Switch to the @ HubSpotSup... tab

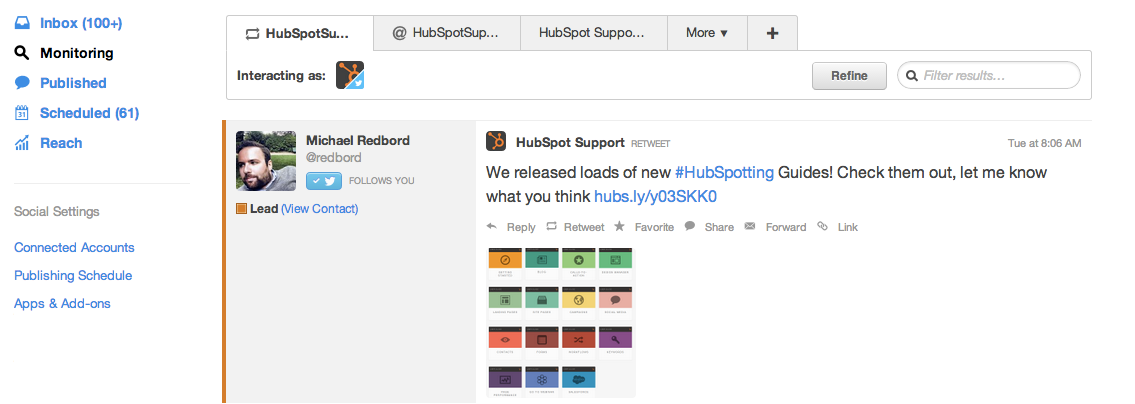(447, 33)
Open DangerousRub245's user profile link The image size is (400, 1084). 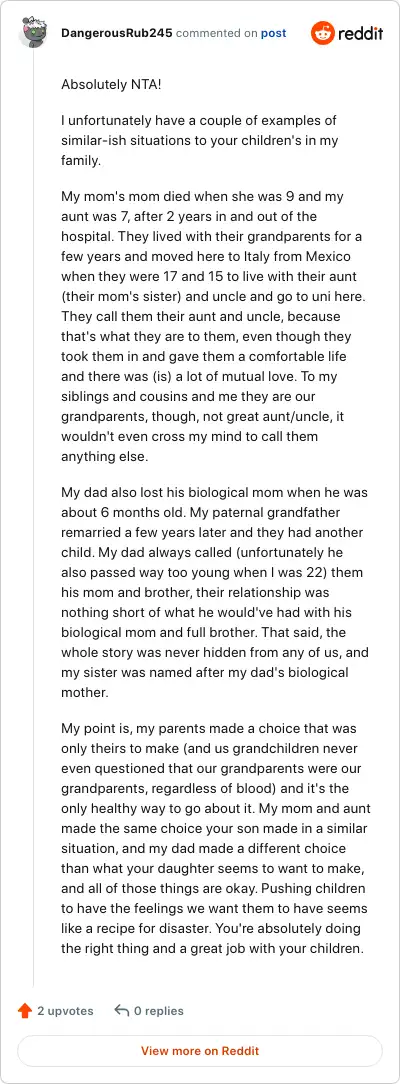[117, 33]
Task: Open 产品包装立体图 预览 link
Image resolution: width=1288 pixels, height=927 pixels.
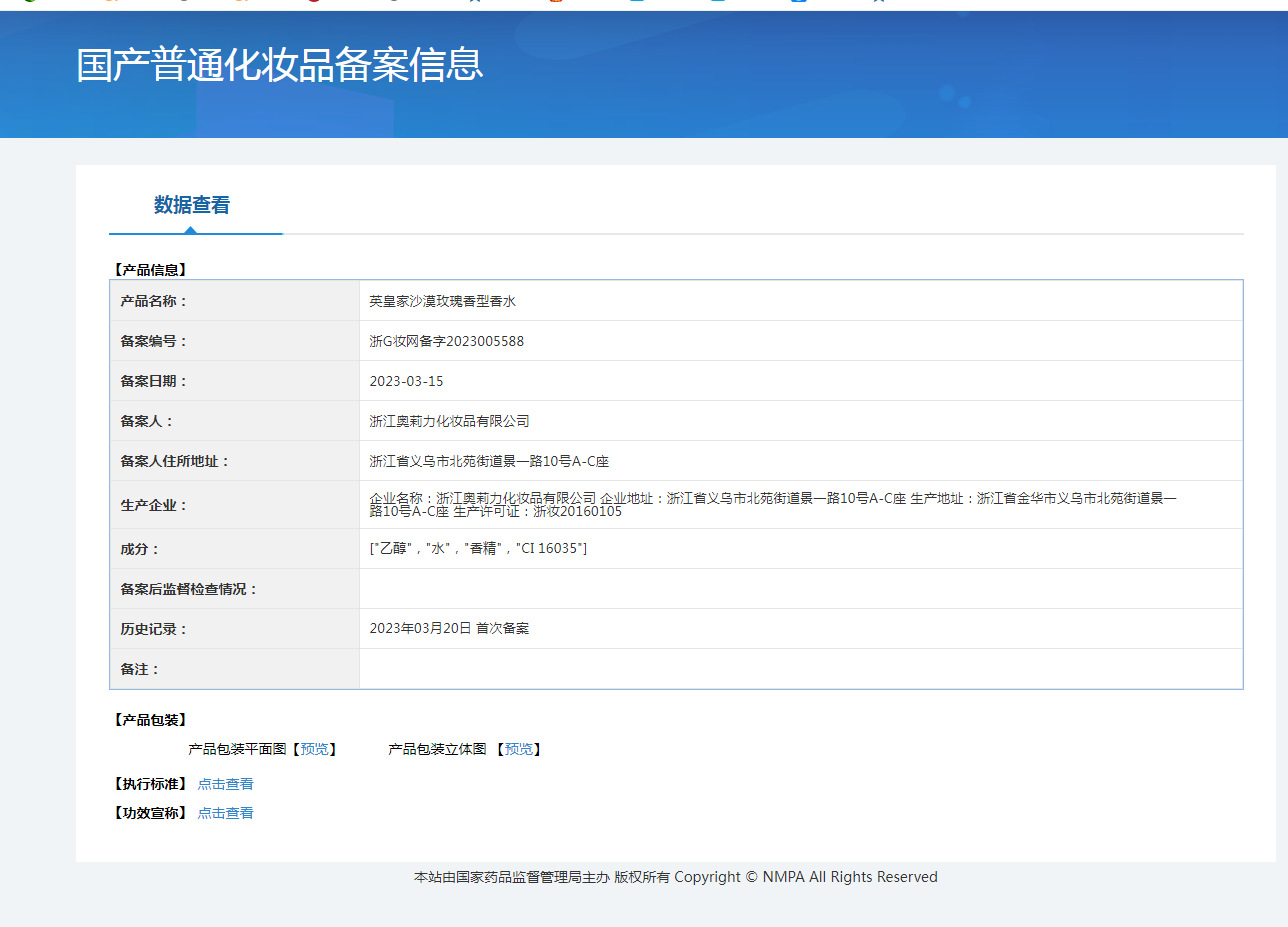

..............................

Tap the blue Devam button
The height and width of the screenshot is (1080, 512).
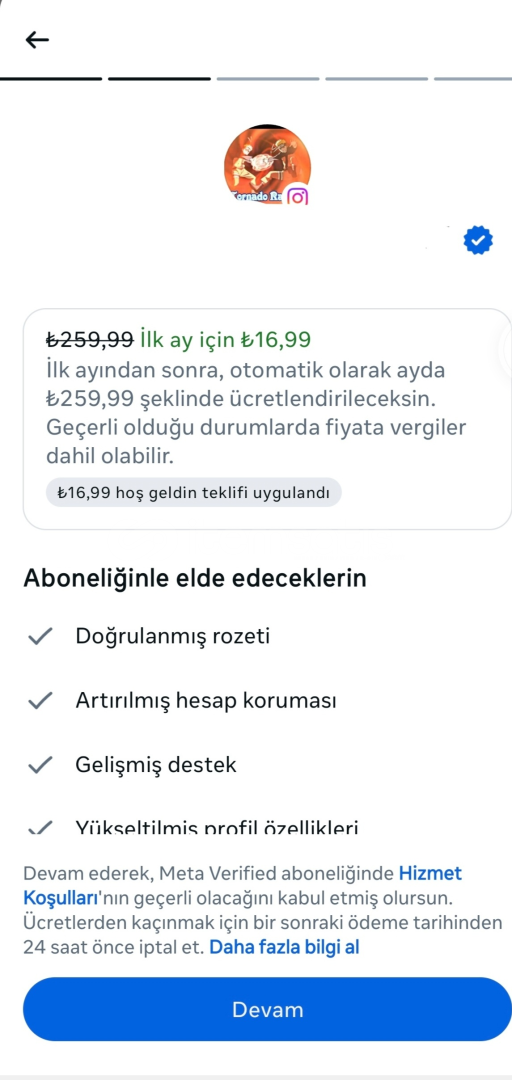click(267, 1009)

..............................

### What you should do
Copy the data from the line containing "Tap the blue Devam button" down to the line containing "click(267, 1009)", swapping "blue" for "green" and changing nothing else. Leave the pictures out of your answer.

### Complete answer
Tap the green Devam button
The height and width of the screenshot is (1080, 512).
click(267, 1009)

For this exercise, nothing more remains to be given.